16
8lall0
2y

Problem: ugly-ass php spaghetti code that has a technical debt of 16(!!!) years. I mean, it's so spaghetti that has two legacy frameworks that talk to each other inside the same monolith.

Observation: after two months my colleagues, trying to refactoring stuff, they were able to touch so little stuff that it almost made no difference.

How much is worth a rewrite? Because i don't think i can make a difference on a codebase so messy.
I know that rewrite is not the answer 99.9999% of the time, but i have tons of doubts here.

Comments
  • 3
    If you rethink it, maybe it doesn't have to be as complex as the original. Nevertheless, the amount of PITA needed to just plan everything out and pitch it to them is all-consuming. It must start from the head, and if head has to be convinced for like yet another year, it's rotten.

    Don't spare numbers.
  • 4
    I think a rewrite will be much faster (and thus cheaper) to pull off in those situations

    Unless you have the people who originally made the thing around the company, you're gonna end up reverse engineering your own product...
  • 1
    @LotsOfCaffeine that's my idea too.

    Pretty much only one of the original developers is still active, the mess is made by literally one hundred devs that went away after one year.

    Probably rewrite all of this into microservices (or even a sane php framework like symfony) would be the quickest path.
  • 0
    @vintprox programmers are jealous, so i don't know how to even pitch something like that :/
  • 1
    Been there, tried to do that across several apps.
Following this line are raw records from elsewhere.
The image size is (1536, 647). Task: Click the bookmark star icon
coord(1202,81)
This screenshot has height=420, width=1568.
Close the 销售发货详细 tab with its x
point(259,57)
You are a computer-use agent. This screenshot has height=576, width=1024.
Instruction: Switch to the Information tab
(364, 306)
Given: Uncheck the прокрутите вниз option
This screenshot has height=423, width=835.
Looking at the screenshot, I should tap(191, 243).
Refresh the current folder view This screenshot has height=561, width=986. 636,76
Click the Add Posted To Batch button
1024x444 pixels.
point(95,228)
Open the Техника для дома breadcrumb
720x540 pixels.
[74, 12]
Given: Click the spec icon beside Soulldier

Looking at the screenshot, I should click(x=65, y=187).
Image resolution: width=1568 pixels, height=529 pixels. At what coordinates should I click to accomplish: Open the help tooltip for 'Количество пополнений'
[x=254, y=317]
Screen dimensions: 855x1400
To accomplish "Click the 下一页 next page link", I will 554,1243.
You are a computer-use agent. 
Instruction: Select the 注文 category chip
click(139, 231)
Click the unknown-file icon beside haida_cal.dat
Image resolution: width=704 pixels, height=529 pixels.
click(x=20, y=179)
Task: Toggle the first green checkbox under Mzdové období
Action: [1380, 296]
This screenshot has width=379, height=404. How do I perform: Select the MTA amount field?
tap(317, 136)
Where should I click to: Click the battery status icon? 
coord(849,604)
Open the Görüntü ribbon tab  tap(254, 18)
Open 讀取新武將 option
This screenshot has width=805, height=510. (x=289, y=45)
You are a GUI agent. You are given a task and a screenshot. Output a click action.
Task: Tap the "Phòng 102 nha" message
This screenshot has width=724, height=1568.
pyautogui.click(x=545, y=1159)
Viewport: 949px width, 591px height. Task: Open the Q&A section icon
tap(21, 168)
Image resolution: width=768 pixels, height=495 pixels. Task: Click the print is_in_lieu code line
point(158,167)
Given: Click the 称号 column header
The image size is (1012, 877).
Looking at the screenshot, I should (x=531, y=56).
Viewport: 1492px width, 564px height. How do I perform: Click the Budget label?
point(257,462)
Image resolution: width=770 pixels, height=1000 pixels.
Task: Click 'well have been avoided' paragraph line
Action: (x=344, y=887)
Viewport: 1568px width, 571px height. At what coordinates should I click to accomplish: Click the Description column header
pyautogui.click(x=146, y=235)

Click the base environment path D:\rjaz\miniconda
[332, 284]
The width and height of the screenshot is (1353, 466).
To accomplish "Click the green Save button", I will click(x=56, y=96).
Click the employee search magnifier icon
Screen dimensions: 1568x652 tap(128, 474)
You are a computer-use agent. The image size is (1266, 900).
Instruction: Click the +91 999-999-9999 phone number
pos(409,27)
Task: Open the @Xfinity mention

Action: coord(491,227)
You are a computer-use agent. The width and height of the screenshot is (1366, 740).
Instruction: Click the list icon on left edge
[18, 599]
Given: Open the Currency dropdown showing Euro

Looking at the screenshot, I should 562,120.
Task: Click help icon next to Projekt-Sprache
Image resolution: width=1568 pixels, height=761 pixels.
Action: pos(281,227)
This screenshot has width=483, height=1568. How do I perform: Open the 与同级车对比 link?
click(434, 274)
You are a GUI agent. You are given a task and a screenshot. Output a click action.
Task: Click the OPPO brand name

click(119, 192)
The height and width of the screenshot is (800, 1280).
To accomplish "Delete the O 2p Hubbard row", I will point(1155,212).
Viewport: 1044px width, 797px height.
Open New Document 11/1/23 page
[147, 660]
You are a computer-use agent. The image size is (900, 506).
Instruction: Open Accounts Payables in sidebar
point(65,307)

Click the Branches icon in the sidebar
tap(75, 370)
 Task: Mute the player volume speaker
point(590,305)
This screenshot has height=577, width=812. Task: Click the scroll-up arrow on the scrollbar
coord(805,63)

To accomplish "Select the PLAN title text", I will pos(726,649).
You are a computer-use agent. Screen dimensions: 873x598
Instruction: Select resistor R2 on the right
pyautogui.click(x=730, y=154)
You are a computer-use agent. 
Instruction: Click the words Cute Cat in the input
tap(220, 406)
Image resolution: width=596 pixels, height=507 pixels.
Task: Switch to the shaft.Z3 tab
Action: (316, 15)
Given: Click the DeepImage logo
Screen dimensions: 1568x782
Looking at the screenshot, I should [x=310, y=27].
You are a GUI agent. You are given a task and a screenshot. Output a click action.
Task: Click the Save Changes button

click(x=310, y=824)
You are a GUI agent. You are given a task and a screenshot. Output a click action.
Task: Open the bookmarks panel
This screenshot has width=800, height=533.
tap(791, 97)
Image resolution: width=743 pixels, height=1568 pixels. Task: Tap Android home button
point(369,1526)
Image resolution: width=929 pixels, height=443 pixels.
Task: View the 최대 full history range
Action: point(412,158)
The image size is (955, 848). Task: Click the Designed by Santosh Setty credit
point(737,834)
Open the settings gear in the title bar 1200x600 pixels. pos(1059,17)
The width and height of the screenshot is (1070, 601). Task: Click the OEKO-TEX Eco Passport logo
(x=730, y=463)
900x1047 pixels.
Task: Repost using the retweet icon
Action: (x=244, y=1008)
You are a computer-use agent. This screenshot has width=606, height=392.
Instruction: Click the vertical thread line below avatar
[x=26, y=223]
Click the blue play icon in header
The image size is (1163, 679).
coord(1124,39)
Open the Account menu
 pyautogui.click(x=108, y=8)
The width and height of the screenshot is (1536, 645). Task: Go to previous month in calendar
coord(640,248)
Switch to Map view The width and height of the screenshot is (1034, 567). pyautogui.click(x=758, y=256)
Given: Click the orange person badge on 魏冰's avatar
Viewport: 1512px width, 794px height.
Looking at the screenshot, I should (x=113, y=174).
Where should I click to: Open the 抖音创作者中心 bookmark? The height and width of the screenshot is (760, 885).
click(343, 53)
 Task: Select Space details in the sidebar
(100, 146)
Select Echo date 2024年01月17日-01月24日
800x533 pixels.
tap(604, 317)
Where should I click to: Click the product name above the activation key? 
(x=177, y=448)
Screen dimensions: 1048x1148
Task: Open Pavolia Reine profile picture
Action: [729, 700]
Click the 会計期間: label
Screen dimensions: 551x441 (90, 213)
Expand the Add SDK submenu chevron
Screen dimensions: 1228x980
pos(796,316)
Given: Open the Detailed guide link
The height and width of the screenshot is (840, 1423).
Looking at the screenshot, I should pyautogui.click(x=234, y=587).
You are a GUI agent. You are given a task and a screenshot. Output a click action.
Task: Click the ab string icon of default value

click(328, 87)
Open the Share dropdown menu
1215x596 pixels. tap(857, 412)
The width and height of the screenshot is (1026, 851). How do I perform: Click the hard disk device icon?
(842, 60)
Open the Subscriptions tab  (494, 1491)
Left the company after battling the windmills for 2 years!

    No matter how much I tried, there was always someone who just slapped hacky code all over the place and in the end it ended up with me refactoring the shit out of it, breaking half the other functionalities because spaghetti and then also refactoring those things also.

    It is always easier to slap the hack than to do the refactoring, so I was only fool that was refactoring the core functionalities. Others were refactoring insignificant shit like buttons!

    Try to fix it but don't be persistent fool like me. If you see that nothing changes in let's say half year, polish up your CV and find a better place.
  • 0
    @Ikaroz how do you solved that, if you even did?
  • 1
    I worked (Long ago, around 15 years ago) on a project :

    Database : AS/400 files
    Front end : Part 1 : COBOL, Part 2 : WEB with Java 1.3 (yes before generics)
    Middleware : JWAALK : rewamps AS/400 cobols screens into web interface

    I poped a qestion : let's to redo in pur Java ! And use AS/400 as SQL server !

    We needed to estimate the time needed to estimate the big rewrite.

    From time to time I check the solution (I still have logs after 15 years) and it's still in JWALK and cobol and uknown version of Java with uknown version of spring.

    Still using jquerry.

    fun times !

    So fun that I decided to purge 'COBOL" from my resume.
  • 0
    Drop the framework names. Do it!
  • 0
    @nitnip ETool and Zend1
  • 0
    @8lall0 Oof. That's rough. My condolences.
  • 2
    Most of the time rewrite is the right solution.

    Refactoring breaks a lot of things without any form of validation.

    The troublesome part is that you really need to be "Nicer dicer TM" in organizing the project management.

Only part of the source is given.